Sexual selection to greatly enlarge the scope for adaptive speciation, finds new research

Is speciation adaptive?

Darwin suggested that the action of natural selection can produce new species, but 150 years after the publication of his famous book, 'On the Origin of Species', debate still continues on the mechanisms of speciation. New research finds sexual selection to greatly enlarge the scope for adaptive speciation by triggering a positive feedback between mate choice and ecological diversification that can eventually eliminate gene flow between species.

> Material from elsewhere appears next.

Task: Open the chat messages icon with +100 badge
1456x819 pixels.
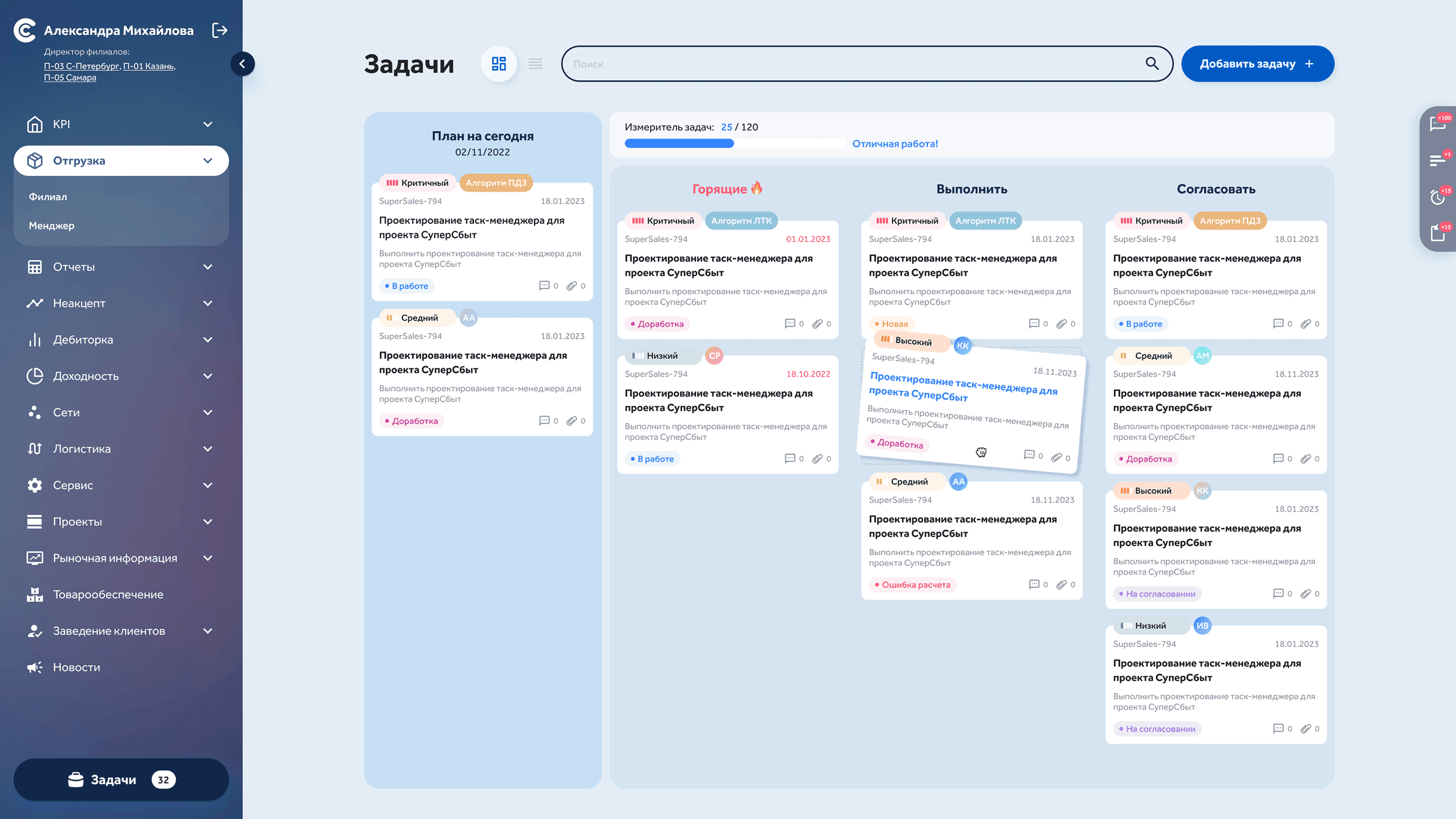Action: 1437,124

By means of a mathematical model, former Postdoctoral Fellow at the Santa Fe Institute and current Postdoctoral Fellow at the Institute of Ecology and Evolution at the University of Bern in Switzerland, Sander van Doorn and fellow colleagues demonstrate that disruptive ecological selection favors the evolution of sexual preferences for ornaments that signal local adaptation. Such preferences induce assortative mating with respect to ecological characters and enhance the strength of disruptive selection. The model predicts that species can split into specialized ecotypes without the divergence of mating preferences, avoiding problems that have plagued previous theoretical studies of speciation by sexual selection. This research study examining the origin of species through ecological specialization and the simultaneous evolution of mating preferences for locally adapted mates will be published in the November 26, 2009 issue of Science.

Findings suggest natural and sexual selection can work in concert to achieve local adaptation and reproductive isolation, even in the presence of substantial gene flow. Future research involves the development of models to examine interactions between ecology and mate choice that could help to explain how diversity arises and how reproductive isolation between species evolves. The ideas presented in the paper may soon be tested in the field in crossbill birds, sticklebacks and other species where biologists are currently investigating whether the attractiveness of mates does indeed reflect adaptation to the local environment.